Philosophy, as the thought of the world, does not appear until reality has completed its formative process and made itself ready. When philosophy paints its grey in grey, one form of life has become old then a configuration of life has grown old and by means of grey cannot be rejuvenated, but only known. The Owl of Minerva takes flight only when the shades of night are gathering.
The challenge we face in asking the question, ‘What might criminology be in the Anthropocene?’, is how to enable our criminological Owl of Minerva to spread its wings as dusk settles on our Durkheimian era. A difficult task indeed. As we engage in this task we might take comfort from the Canadian poet, Leonard Cohen (1992): Ring the bells that still can ring Forget your perfect offering There is a crack, a crack in everything That’s how the light gets in.
As we reinvent criminology, in ways that will enable us to respond to the Anthropocene we might find it useful to follow Cohen’s advice and look for cracks.
Green Criminology
In finding cracks I would like to turn first to what has already happened, and is happening, within criminology, as criminologists have begun to respond to the challenges of the Anthropocene by a small, but active, group of ‘green’ criminologists.

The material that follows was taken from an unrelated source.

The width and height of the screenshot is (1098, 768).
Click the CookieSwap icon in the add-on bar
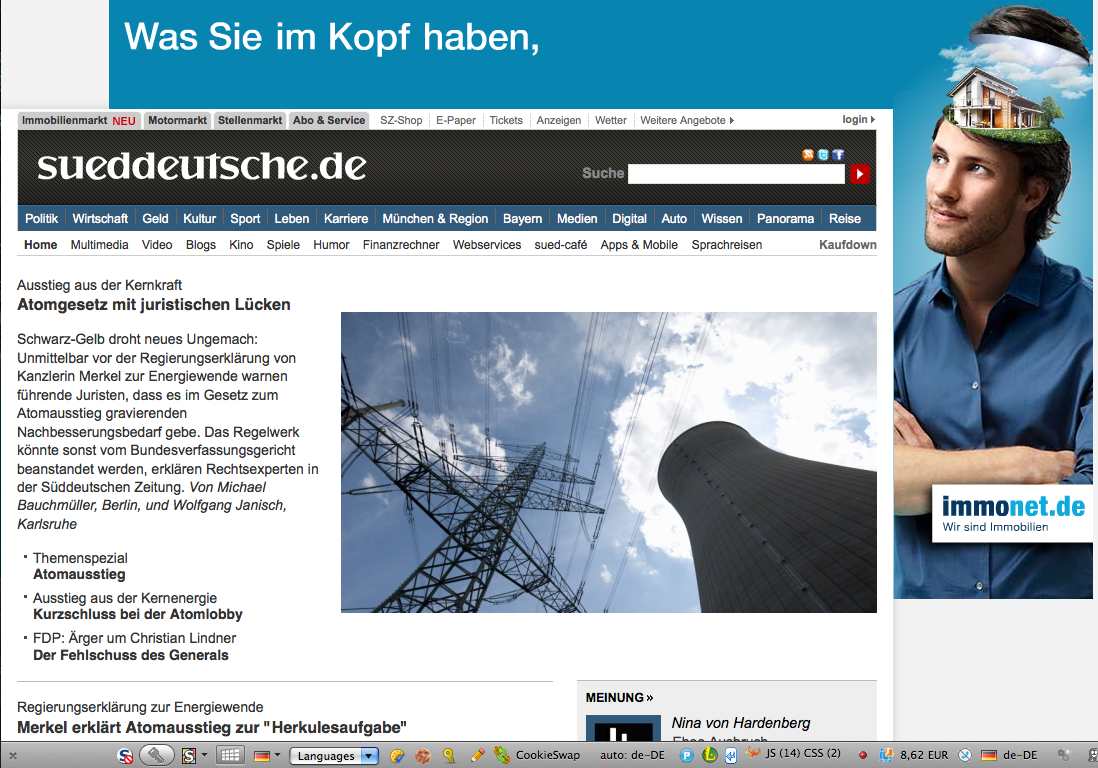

At the centre of this work has been an understanding of criminology as both a crime-ology and a harm-ology (Hillyard, 2004; Hillyard and Tombs, 2007). As a consequence, a central feature of this work has been a broadening of ‘crime’ beyond its established domain of human-to-human harms to include human-to-thing and thing-to-human harms, such as pollution, harms to the natural habitats of other species, harms to other species and so on (for some key contributions to green criminology, see Brisman and South, 2013; Gibbs et al., 2010; Halsey, 2004; Halsey and White, 1998; Lynch, 1990; Lynch and Stretesky, 2003; South and Brisman, 2013; White, 2003, 2009, 2014; White and South, 2013).
These sweeping generalizations undoubtedly caricature ‘green criminology’ and in doing so gloss the many debates within it about how this criminology, which has roots that go back at least to the 1980s, should be conceived (see, for example, Halsey, 2004; Halsey and White, 1998). Notwithstanding these caveats, this flattened account does provide, I hope, a useful characterization of much that has been happening under the sign of ‘green criminology’ and its cousin ‘conservation criminology’. Importantly, the application of ‘governing through crime’ (Simon, 2007) to respond to the challenges of the Anthropocene (such as the loss of biodiversity, pollution, green-house gas emissions) has made, and is making, a significant contribution. As this has happened, green criminologists have been developing an impressive body of scholarly work.
However, as significant and important as these developments have been, they have for the most part, only explored one set of the available pathways within criminology – one set of boots and one set of bootstraps. There is at least one other pair of criminological boots that can be, and should be explored, as criminology confronts the challenges of the Anthropocene.
Criminology as a Security-ology
Mariana Valverde recognized this alternative in her opening lines of her Criminology and Criminal Justice Lecture at the University of Leeds, in 2013. In her remarks Mariana spoke of a ‘redefinition of criminology as the study not of crime and crime-control but of security – that is, the study of the provision of security, the guaranteeing of security assemblages, and the ongoing governance of security’ (Valverde, 2013: 1). This emerging criminology, as a security-ology, and a risk-ology, has pursued four principal directions:
First, it has sought, like Hillyard (2004) and green criminologists, to broaden the set of harms that fall within criminology’s gaze.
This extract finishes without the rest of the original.